Il presidente della Banca centrale europea ai manifestanti di Blockupy: "Accusarci è ingiusto, abbiamo cercato di attenuare i danni". Poi il riferimento ad Atene: se "alcuni Paesi hanno dovuto affrontare un difficile periodo di aggiustamento non è una scelta imposta, ma prima di tutto una conseguenza delle loro decisioni passate"
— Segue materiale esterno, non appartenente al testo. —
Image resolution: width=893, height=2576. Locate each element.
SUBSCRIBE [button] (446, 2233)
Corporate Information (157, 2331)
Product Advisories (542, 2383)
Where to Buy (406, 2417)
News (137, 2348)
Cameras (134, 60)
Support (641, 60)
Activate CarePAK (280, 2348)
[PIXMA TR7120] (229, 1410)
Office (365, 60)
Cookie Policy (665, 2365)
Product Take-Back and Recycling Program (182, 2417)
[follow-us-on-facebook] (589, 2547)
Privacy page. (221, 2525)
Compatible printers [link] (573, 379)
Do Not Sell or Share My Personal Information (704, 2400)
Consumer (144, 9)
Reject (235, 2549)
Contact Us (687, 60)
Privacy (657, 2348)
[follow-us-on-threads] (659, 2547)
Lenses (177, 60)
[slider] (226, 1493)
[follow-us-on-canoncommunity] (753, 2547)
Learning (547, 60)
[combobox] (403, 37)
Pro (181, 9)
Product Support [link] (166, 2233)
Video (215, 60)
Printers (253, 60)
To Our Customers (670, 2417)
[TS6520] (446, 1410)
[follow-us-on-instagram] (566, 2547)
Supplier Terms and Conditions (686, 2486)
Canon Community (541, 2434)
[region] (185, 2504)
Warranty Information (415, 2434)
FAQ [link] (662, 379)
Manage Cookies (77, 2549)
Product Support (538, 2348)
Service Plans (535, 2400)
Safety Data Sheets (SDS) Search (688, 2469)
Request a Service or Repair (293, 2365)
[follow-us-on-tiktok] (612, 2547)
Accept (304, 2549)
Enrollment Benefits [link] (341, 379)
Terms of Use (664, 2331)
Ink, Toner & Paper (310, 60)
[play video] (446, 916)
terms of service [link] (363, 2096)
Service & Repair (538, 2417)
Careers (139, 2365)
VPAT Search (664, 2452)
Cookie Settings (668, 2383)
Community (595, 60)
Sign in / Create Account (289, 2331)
“L’Eurozona non è un’unione politica in cui alcuni Paesi pagano sempre per gli altri”. Lo ha sottolineato, con un chiaro riferimento alla Grecia, il presidente della Bce Mario Draghi nel discorso per l’inaugurazione della nuova sede della Banca centrale europea, che è stata preceduta da duri scontri di piazza. L’ex numero uno di Bankitalia ha ribadito, rafforzandolo il messaggio al governo Tsipras, che “i Paesi devono essere in grado di camminare con le proprie gambe e ognuno è responsabile per le proprie politiche”. Se “alcuni Paesi hanno dovuto affrontare un difficile periodo di aggiustamento non è una scelta imposta, ma è stata prima di tutto una conseguenza delle loro decisioni passate“. Una risposta indiretta agli attacchi arrivati nei giorni scorsi dal ministro delle Finanze ellenico Yanis Varoufakis, che ha provocato Draghi affermando che lo statuto dell’Eurotower è stato “scritto dalla Bundesbank” ed è per questo che Francoforte non concede ad Atene un aumento del tetto alle emissioni di debito pubblico né intende restituire al Paese gli 1,9 miliardi di interessi maturati sui titoli greci che ha in portafoglio.
Secondo Draghi, “rinazionalizzare le nostre economie non è la risposta” ai problemi dell’integrazione, ma al contrario è “fare progressi nelle aree incomplete, vale a dire nella convergenza economica e istituzionale“.
Draghi ha quindi tenuto a sottolineare che “in quanto istituzione dell’Unione europea che ha svolto un ruolo centrale nel corso della crisi, la Bce è diventata un punto di riferimento per coloro che sono frustrati” dai problemi conseguenti alla recessione. “Questa non è una accusa giusta, visto che la nostra azione è stata finalizzata proprio ad attenuare i danni subìti dall’economia”. Comunque, ha concluso, “come Banca centrale di tutta l’area dell’euro, dobbiamo ascoltare molto attentamente quello che tutti i cittadini hanno da dire”.
A scatenare le proteste e il sit in contro l’austerity che sono andati in scena nel quartiere del Grossmarkthalle è stata l’evoluzione della crisi greca, che domani o dopodomani sarà oggetto di un vertice a margine del Consiglio europeo a Bruxelles a cui prenderanno parte lo stesso Draghi, il primo ministro Alexis Tsipras, la Cancelliera Angela Merkel, il presidente della Commissione Ue Jean Claude Juncker. Un incontro che dovrebbe fare da viatico al vertice bilaterale Tsipras-Merkel in programma per lunedì prossimo, che si preannuncia molto difficile. Non aiuta il fatto che, in contemporanea, il leader di Syriza abbia annunciato che l’8 aprile vedrà il presidente russo Vladimir Putin. Nei mesi scorsi è stato più volte ventilato un intervento di sostegno finanziario della Russia in favore della Grecia, alternativo a quello della Ue. Quel che è certo è che Atene è in piena crisi di liquidità e la ex troika, cioè Bce, Ue e Fondo monetario – i grandi creditori del Paese – sta perdendo la pazienza davanti alle mosse unilaterali di Tsipras e del ministro Varoufakis e all’assenza di progressi nel mettere in campo le riforme promesse a febbraio.